Your objective
The records below must be reproduced exactly. Strip out the pictures.

[[ Information open ]]

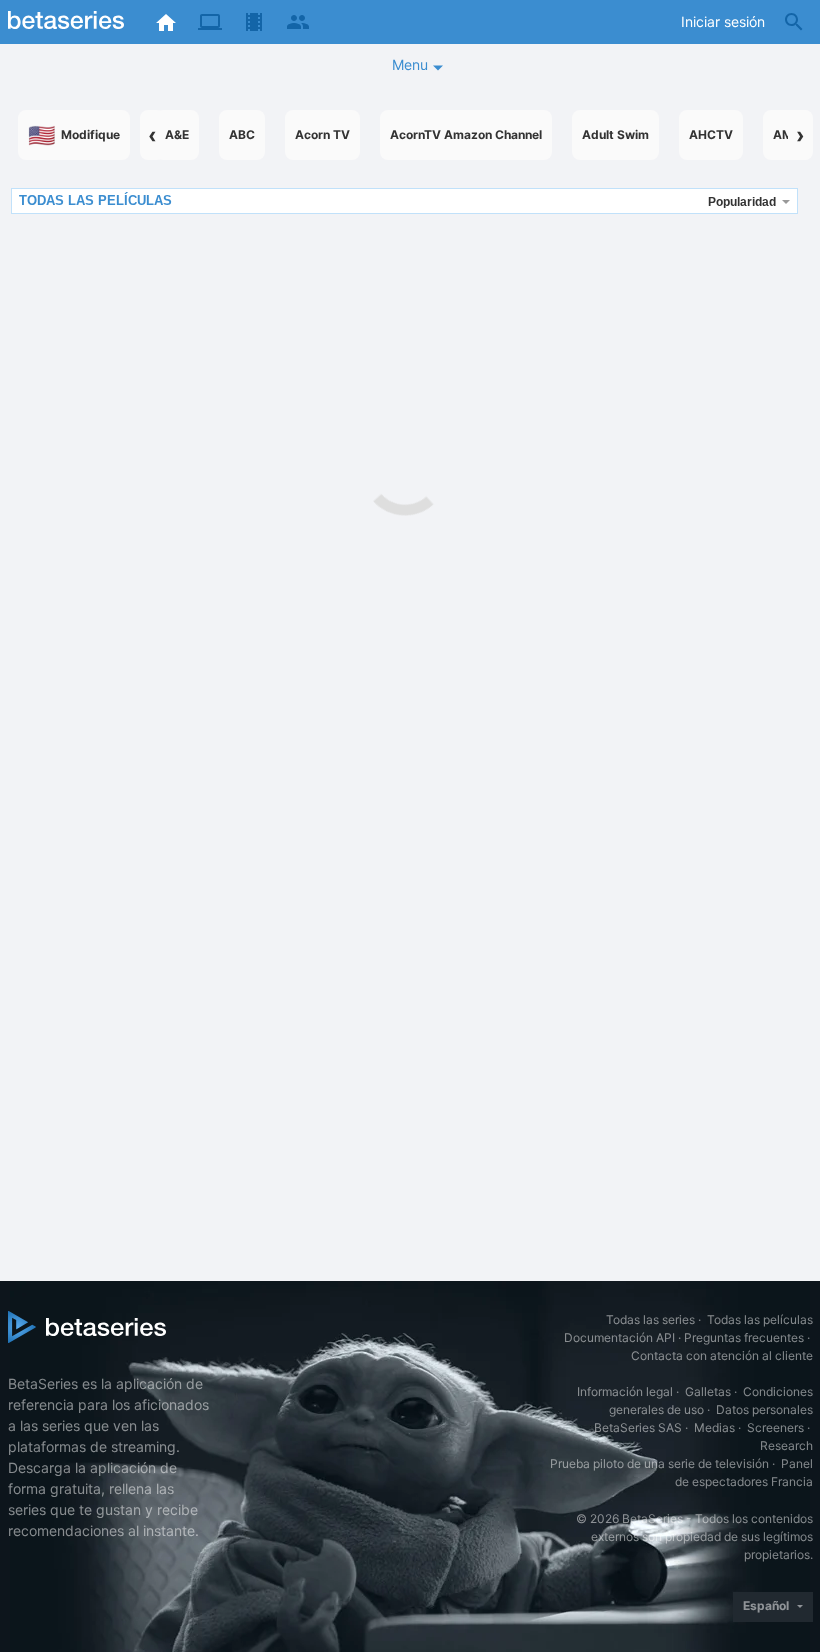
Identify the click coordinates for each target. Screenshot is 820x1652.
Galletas (708, 1391)
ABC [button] (242, 134)
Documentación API (619, 1337)
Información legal (625, 1391)
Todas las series (650, 1319)
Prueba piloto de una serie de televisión (659, 1463)
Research (786, 1445)
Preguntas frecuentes (744, 1337)
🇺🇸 (74, 135)
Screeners (775, 1427)
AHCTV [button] (711, 134)
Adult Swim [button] (615, 134)
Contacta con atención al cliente (722, 1355)
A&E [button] (177, 134)
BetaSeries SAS (638, 1427)
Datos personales (764, 1409)
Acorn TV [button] (322, 134)
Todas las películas (760, 1319)
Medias (714, 1427)
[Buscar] (794, 22)
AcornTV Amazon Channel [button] (466, 134)
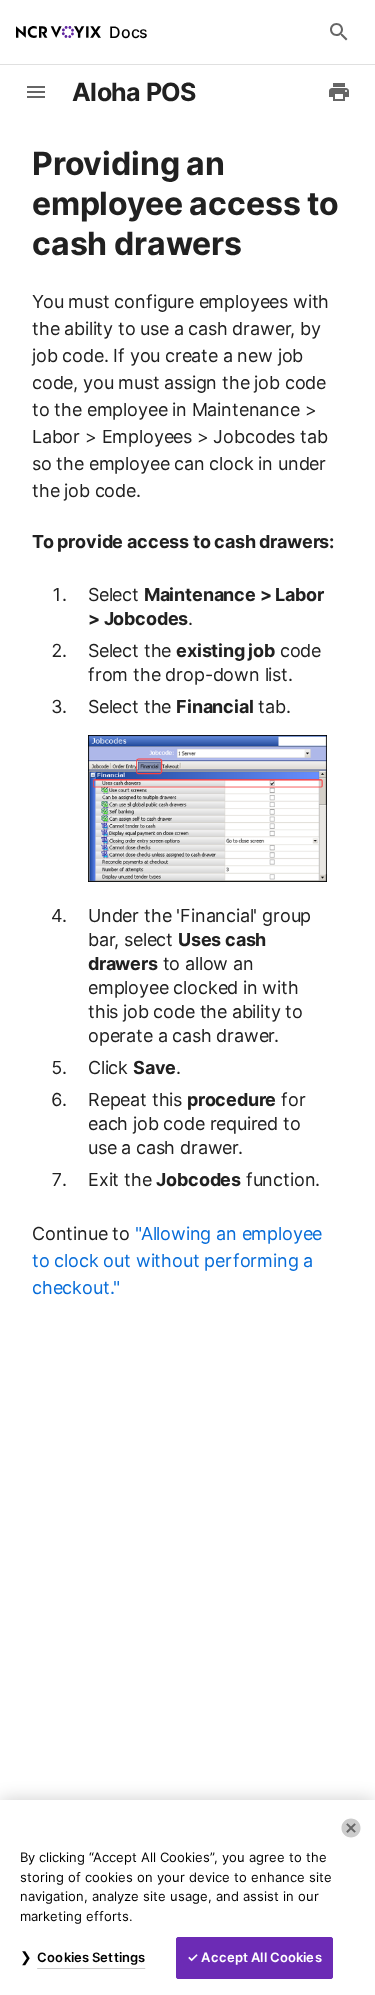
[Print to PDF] (339, 92)
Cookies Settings (91, 1957)
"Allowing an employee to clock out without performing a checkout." (177, 1260)
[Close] (351, 1828)
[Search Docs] (339, 32)
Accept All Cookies (261, 1957)
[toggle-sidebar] (36, 92)
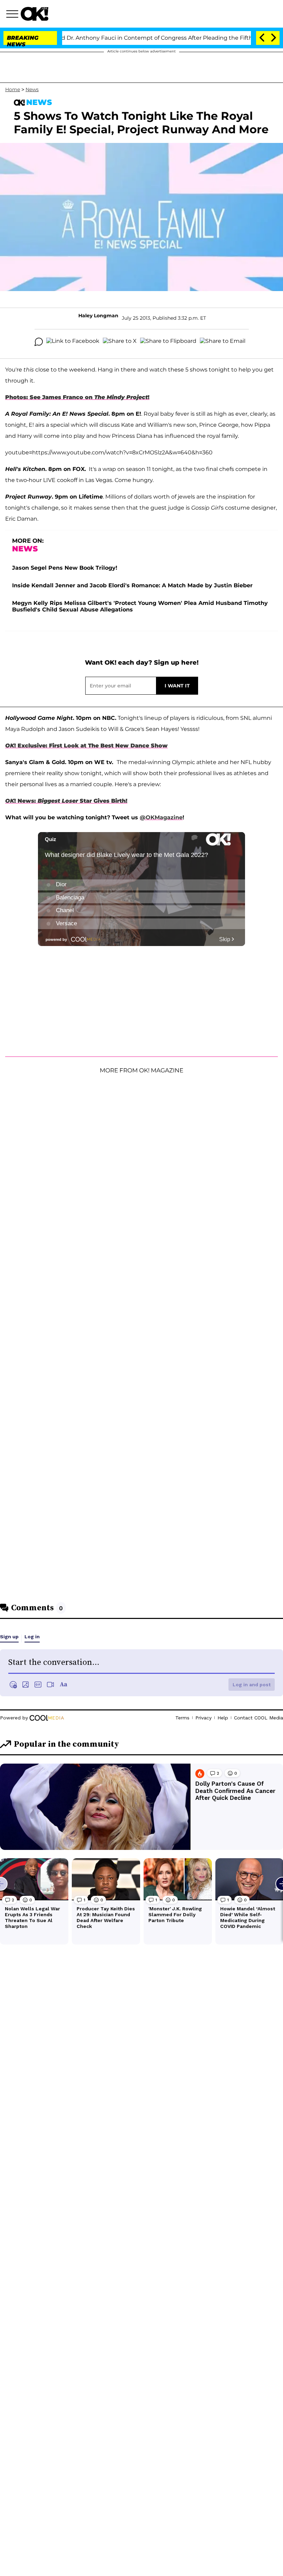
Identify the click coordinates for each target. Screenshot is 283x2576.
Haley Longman (98, 315)
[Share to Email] (222, 342)
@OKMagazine (161, 817)
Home (12, 89)
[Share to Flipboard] (168, 342)
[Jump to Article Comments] (39, 342)
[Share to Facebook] (72, 342)
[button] (13, 14)
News (32, 89)
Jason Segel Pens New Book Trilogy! (64, 568)
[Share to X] (120, 342)
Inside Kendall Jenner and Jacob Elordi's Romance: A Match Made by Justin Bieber (132, 585)
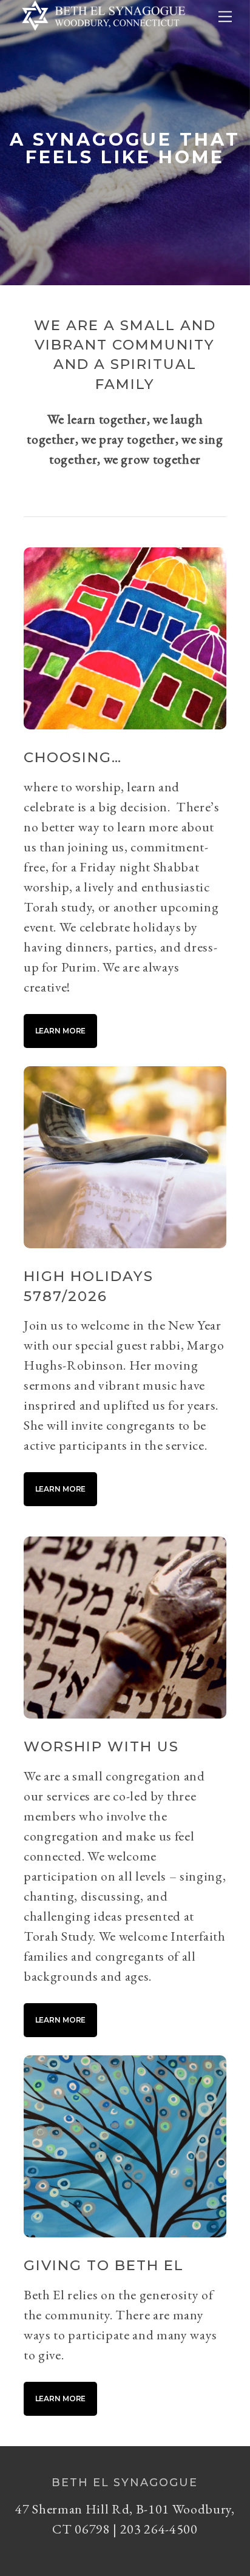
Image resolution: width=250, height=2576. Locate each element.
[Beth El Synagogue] (104, 34)
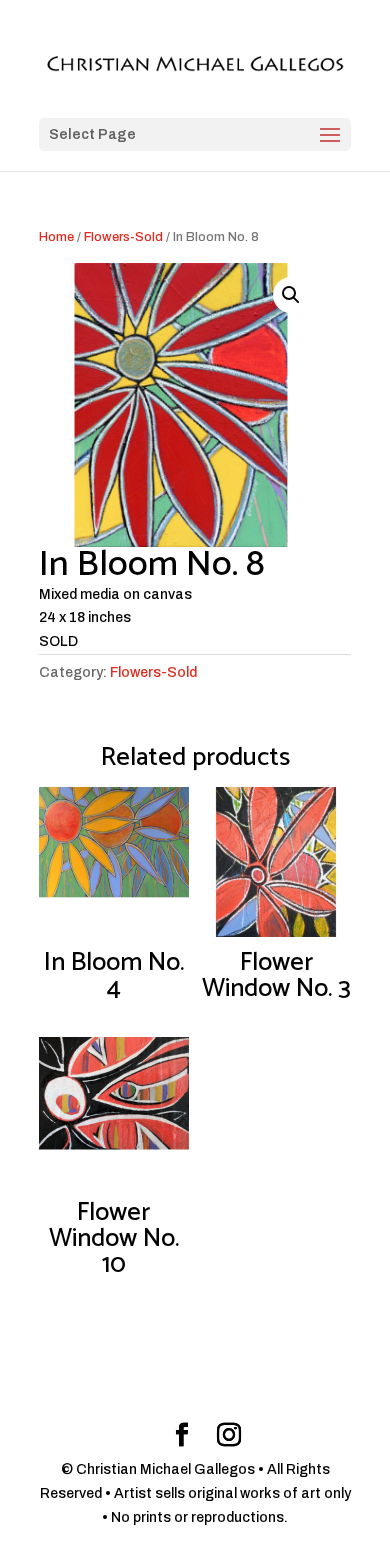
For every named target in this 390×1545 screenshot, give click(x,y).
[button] (291, 295)
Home (56, 237)
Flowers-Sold (123, 237)
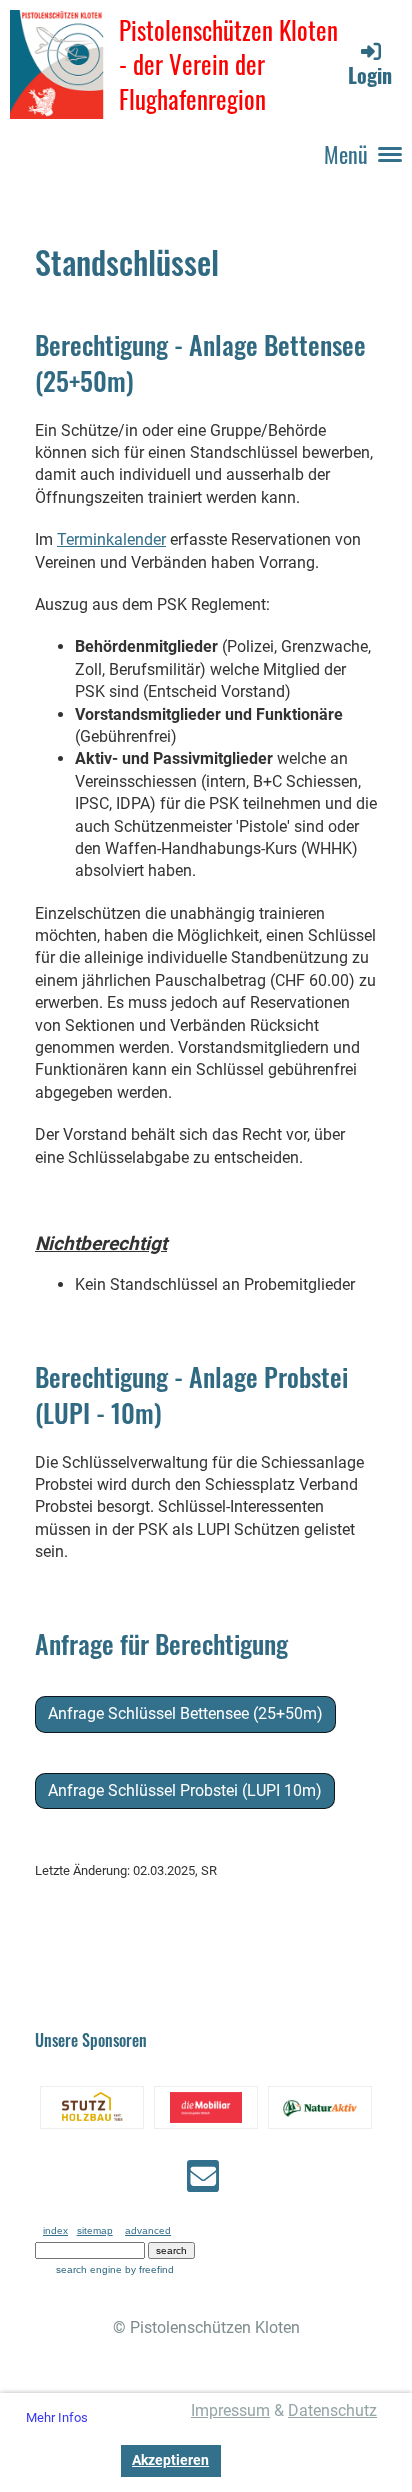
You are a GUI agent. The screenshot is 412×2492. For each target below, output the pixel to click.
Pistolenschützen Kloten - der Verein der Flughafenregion (228, 65)
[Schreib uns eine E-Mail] (203, 2181)
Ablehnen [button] (67, 2460)
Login (370, 75)
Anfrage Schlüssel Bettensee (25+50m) (185, 1713)
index (55, 2230)
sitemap (95, 2230)
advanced (148, 2230)
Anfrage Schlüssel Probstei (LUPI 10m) (185, 1790)
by (149, 2269)
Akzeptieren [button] (170, 2460)
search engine (89, 2269)
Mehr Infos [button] (57, 2417)
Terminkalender (111, 539)
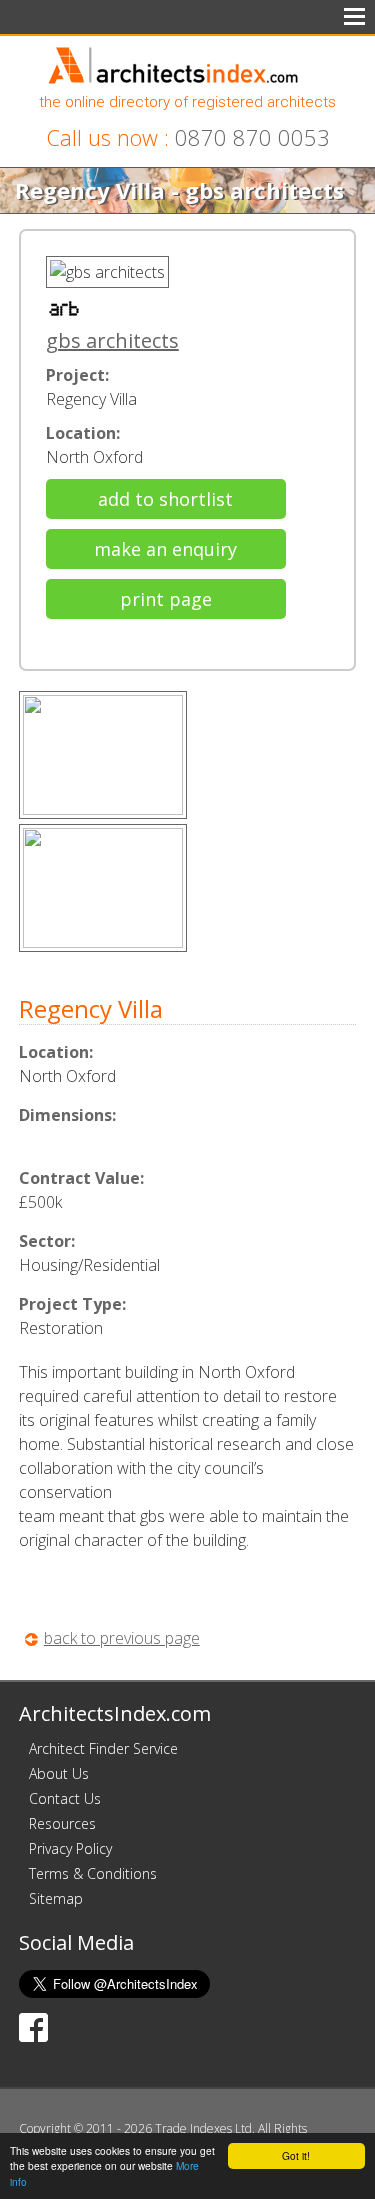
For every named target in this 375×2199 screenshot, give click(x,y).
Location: (83, 433)
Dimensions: (67, 1115)
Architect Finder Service (103, 1748)
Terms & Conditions (93, 1873)
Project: (77, 375)
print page (166, 599)
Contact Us (65, 1798)
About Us (59, 1773)
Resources (62, 1823)
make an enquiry (165, 549)
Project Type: (72, 1304)
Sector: (47, 1241)
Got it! (296, 2155)
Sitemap (56, 1898)
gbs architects (112, 340)
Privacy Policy (70, 1848)
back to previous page (122, 1638)
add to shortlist (165, 499)
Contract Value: (81, 1178)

[[ Information closed ]]

The answer
Identify the click coordinates for each target. Screenshot is 820x1652.
Galletas (708, 1391)
ABC [button] (242, 134)
Documentación API (619, 1337)
Información legal (625, 1391)
Todas las series (650, 1319)
Prueba piloto de una serie de televisión (659, 1463)
Research (786, 1445)
Preguntas frecuentes (744, 1337)
🇺🇸 (74, 135)
Screeners (775, 1427)
AHCTV [button] (711, 134)
Adult Swim [button] (615, 134)
Contacta con atención al cliente (722, 1355)
A&E [button] (177, 134)
BetaSeries SAS (638, 1427)
Datos personales (764, 1409)
Acorn TV [button] (322, 134)
Todas las películas (760, 1319)
Medias (714, 1427)
[Buscar] (794, 22)
AcornTV Amazon Channel [button] (466, 134)
[Print to PDF] (339, 92)
Cookies Settings (91, 1957)
"Allowing an employee to clock out without performing a checkout." (177, 1260)
[Close] (351, 1828)
[Search Docs] (339, 32)
Accept All Cookies (261, 1957)
[toggle-sidebar] (36, 92)
Identify the click coordinates for each target. Screenshot is 283x2576.
Haley Longman (98, 315)
[Share to Email] (222, 342)
@OKMagazine (161, 817)
Home (12, 89)
[Share to Flipboard] (168, 342)
[Jump to Article Comments] (39, 342)
[Share to Facebook] (72, 342)
[button] (13, 14)
News (32, 89)
Jason Segel Pens New Book Trilogy! (64, 568)
[Share to X] (120, 342)
Inside Kendall Jenner and Jacob Elordi's Romance: A Match Made by Justin Bieber (132, 585)
Image resolution: width=250, height=2576. Locate each element.
[Beth El Synagogue] (104, 34)
For every named target in this 390×1545 screenshot, give click(x,y).
[button] (291, 295)
Home (56, 237)
Flowers-Sold (123, 237)
You are a GUI agent. The screenshot is 412×2492. For each target below, output the pixel to click.
Pistolenschützen Kloten - der Verein der Flughafenregion (228, 65)
[Schreib uns eine E-Mail] (203, 2181)
Ablehnen [button] (67, 2460)
Login (370, 75)
Anfrage Schlüssel Bettensee (25+50m) (185, 1713)
index (55, 2230)
sitemap (95, 2230)
advanced (148, 2230)
Anfrage Schlüssel Probstei (LUPI 10m) (185, 1790)
by (149, 2269)
Akzeptieren [button] (170, 2460)
search engine (89, 2269)
Mehr Infos [button] (57, 2417)
Terminkalender (111, 539)
For every named target in this 375×2199 screenshot, give click(x,y).
Location: (83, 433)
Dimensions: (67, 1115)
Architect Finder Service (103, 1748)
Terms & Conditions (93, 1873)
Project: (77, 375)
print page (166, 599)
Contact Us (65, 1798)
About Us (59, 1773)
Resources (62, 1823)
make an enquiry (165, 549)
Project Type: (72, 1304)
Sector: (47, 1241)
Got it! (296, 2155)
Sitemap (56, 1898)
gbs architects (112, 340)
Privacy Policy (70, 1848)
back to previous page (122, 1638)
add to shortlist (165, 499)
Contract Value: (81, 1178)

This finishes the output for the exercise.